In my previous post I benchmarked a number of different UPSERTy implementations. However, a number of people (rightfully) asked me how the results would change under concurrency. So I had to come up with a way of testing that.
I wanted reproducible numbers, so I figured that just throwing a lot of UPSERTs at a database was not acceptable, not to mention the problems with keeping that up while maintaining that a certain number of rows pre-exist. Instead, I changed the implementation a bit: with a small change I persuaded the function to always take the code path which would be taken if a concurrent transaction was UPSERTing on the exact same value at the same time. I only looked at INSERT or UPDATE operations, and only methods one and two, since they looked the most promising in my previous tests.
I wrote a
which tested the various methods, and got the following results:
InsertOrUpdate1 10000 130578 ns/op InsertOrUpdate1RowExists 10000 111433 ns/op InsertOrUpdate1UnderCongestion 10000 176165 ns/op InsertOrUpdate2 10000 108636 ns/op InsertOrUpdate2RowExists 10000 152281 ns/op(There isn't a version of the second method for the "congestion" code path, as that's the exact same code that is executed when the row already exists.)
So now I knew the penalty the transaction forced onto the slow code path was taking.
To get a meaningful graph out of it, I used the following observations:
- If the row already exists, the number of concurrent transactions doesn't matter.
- If c transactions try to concurrently UPSERT a row that does not exist, the one that "wins the race" is as fast as the operation normally would have been, disregarding the concurrent transactions.

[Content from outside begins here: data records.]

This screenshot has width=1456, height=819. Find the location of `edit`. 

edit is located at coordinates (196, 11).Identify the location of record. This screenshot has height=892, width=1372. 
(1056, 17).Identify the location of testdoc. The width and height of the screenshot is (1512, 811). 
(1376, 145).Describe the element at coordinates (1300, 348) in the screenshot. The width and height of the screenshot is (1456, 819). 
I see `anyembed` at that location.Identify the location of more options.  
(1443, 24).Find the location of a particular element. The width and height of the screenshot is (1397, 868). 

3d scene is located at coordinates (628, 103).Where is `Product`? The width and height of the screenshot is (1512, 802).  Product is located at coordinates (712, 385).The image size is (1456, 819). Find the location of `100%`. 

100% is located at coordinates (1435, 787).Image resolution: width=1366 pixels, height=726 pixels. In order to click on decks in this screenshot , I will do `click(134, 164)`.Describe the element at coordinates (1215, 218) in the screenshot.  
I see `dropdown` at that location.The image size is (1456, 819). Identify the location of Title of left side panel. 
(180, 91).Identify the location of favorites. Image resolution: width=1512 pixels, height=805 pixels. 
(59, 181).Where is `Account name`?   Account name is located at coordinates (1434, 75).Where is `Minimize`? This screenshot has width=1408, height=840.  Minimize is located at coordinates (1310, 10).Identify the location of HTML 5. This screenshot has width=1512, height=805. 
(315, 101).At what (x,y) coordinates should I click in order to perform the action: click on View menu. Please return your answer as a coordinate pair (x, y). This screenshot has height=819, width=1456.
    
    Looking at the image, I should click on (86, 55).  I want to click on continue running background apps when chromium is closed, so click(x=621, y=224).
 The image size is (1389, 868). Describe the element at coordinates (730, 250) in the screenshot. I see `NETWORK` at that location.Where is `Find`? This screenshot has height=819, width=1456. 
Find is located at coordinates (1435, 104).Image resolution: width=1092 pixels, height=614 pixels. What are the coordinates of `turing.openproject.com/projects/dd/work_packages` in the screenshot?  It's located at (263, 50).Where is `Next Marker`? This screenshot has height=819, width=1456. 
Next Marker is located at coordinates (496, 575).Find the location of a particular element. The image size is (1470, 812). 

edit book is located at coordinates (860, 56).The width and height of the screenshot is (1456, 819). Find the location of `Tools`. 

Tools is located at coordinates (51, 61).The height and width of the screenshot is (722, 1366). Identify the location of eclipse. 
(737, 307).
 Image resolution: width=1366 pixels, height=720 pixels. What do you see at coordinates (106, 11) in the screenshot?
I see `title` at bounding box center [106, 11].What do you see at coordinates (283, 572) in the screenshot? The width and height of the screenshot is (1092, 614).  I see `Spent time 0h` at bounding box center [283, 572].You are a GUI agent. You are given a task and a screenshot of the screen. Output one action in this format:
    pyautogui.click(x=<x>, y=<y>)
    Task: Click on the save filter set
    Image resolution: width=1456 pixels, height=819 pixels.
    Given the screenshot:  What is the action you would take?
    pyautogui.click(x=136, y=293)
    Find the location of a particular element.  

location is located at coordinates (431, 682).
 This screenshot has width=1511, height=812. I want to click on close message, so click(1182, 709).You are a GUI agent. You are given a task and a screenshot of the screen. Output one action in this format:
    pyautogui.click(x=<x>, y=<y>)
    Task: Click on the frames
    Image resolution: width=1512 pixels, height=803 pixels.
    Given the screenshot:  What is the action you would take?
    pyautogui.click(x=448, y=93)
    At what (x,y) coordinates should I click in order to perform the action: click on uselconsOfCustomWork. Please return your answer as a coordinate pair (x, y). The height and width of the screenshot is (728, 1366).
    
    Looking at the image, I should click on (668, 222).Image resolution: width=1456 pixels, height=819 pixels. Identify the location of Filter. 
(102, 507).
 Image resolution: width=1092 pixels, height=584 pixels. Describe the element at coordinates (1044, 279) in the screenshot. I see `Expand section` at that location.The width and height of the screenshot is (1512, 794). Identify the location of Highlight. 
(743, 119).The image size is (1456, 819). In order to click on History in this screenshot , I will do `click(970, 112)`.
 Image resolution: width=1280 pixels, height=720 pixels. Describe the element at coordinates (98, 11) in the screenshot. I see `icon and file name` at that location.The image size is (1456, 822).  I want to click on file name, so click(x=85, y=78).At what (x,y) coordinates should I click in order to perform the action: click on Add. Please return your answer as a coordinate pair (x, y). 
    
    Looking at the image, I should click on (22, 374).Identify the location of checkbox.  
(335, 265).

The rest, c - 1 transactions, are as slow as InsertOrUpdate1UnderCongestion or InsertOrUpdate2RowExists for methods one and two, respectively.
The result was the following graph:
So even under concurrency the first method appears to be faster in applications where more than 30-40% of the time the target row already exists. This matches the results of the previous benchmark.
Update: Fixed some calculations for the second method; I was not charging it any penalty for congestion, which was wrong.